Karl Rahner expounds the wider implications of charismatic authority in his writings. Here we quote a few extracts from his work:
“There are persons in the Church endowed with the charismatic gifts of the Spirit outside the sacred ministry. They are not merely recipients of orders from the hierarchy; they may be the persons through whom Christ ‘directly’ guides his Church. Obviously office is not thereby abolished. The Lord, of course, guides and rules his Church through the medium of the sacred ministry . . . But if Christ also directly operates in his Church apart from the hierarchy, if he rules and guides the Church through charismata that are not linked to office and in this sense are extraordinary, and if, nevertheless, there is a valid and irrevocable official ministry in the Church, then harmony between the two ‘structures’ of the Church, the institutional and the charismatic, can only be guaranteed by the one Lord of both, and by him alone, that is to say, charismatically.”

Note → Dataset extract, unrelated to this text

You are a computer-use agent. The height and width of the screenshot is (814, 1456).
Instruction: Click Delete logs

“If the structure of the Church is of this double kind and if her harmonious unity is ultimately guaranteed only by the one Lord, then office-holders and institutional bodies must constantly remind themselves that it is not they alone who rule in the Church . . . It is important for office-holders and their subjects, too, to keep it clearly before their minds. Both must realize that in the Church which has this charismatic element, subordinates are quite definitely not simply people who have to carry out orders from above. They have other commands as well to carry out, those of the Lord himself who also guides his Church directly and does not always in the first place convey his commands and promptings to ordinary Christians through the ecclesiastical authorities, but has entirely reserved for himself the right do this directly in a great variety of ways that have little to do with keeping to the standard procedure and the ‘usual channels.”
“Seeing that there is a divinely-willed dualism of charisma and office of a permanent kind in the Church, then, the “monarchical” Church, with its authority deriving from above downwards, has, nevertheless, also something of the nature of a democracy—the opposite of a totalitarian system . . . It is clear that even in the Church, something can originate from among the people. Not from the people of this earth merely, but from the people of God in the Church, the people of God that is guided directly by God.”

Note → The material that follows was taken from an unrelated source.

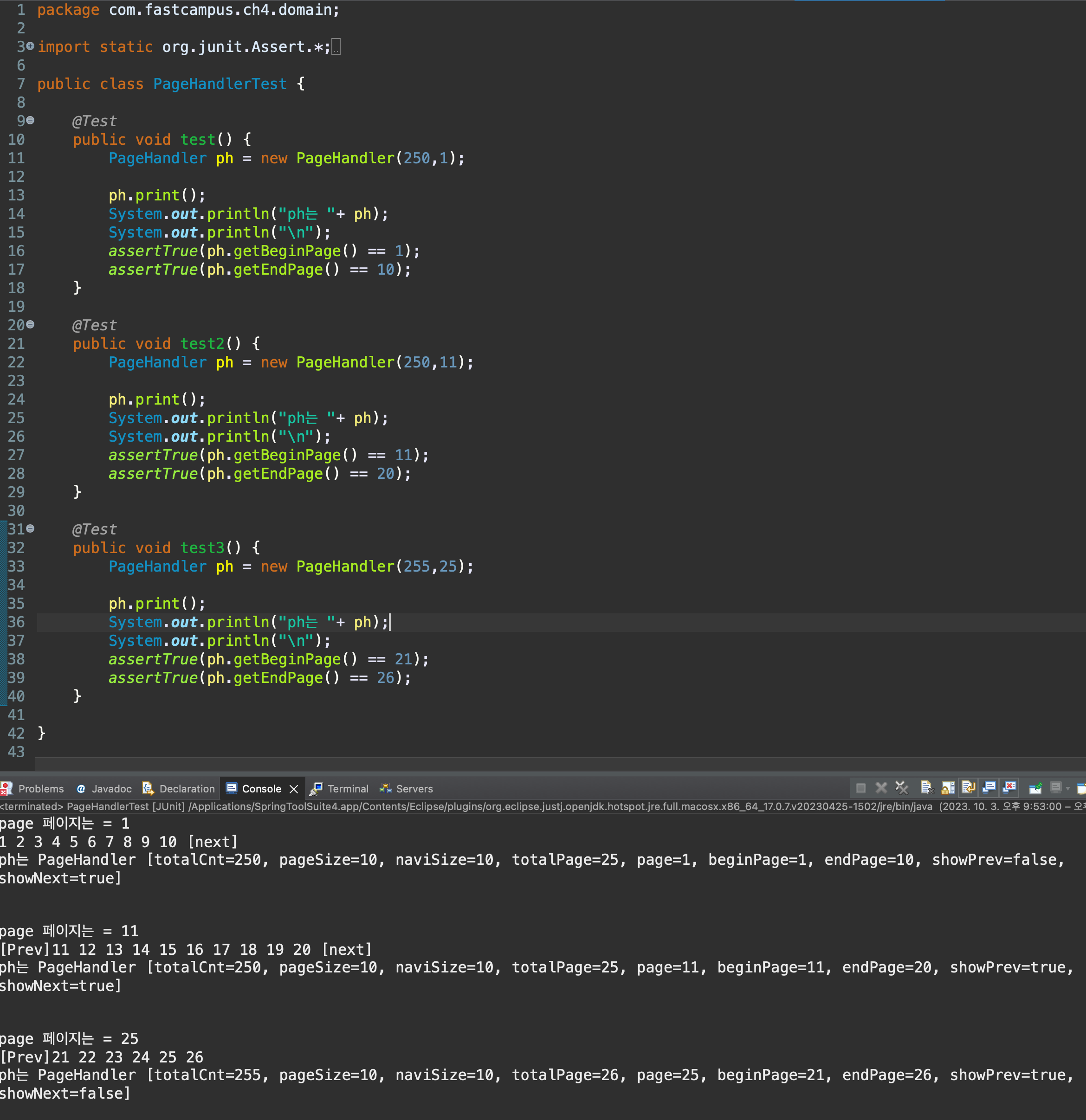Open the Terminal tab
Screen dimensions: 1086x1120
tap(348, 789)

“If by her very nature there is necessarily a multiplicity of impulsions in the Church, then a legitimate opposition of forces is not only, in fact, unavoidable, but is to be expected and must be accepted by all as something that should exist. It is not just to be regarded as a necessary ‘evil’. Only impulses that in the human sphere flow from a single source cannot be felt to be “dialectical”, opposed. A number of forces like this within the Church here on earth must be felt by human beings themselves as disparate and opposed, precisely because they are unified by God alone. God alone can fully perceive the meaning.”
Karl Rahner, The Dynamic Element in the Church (Herder & Herder, New York 1964, pp. 42-83).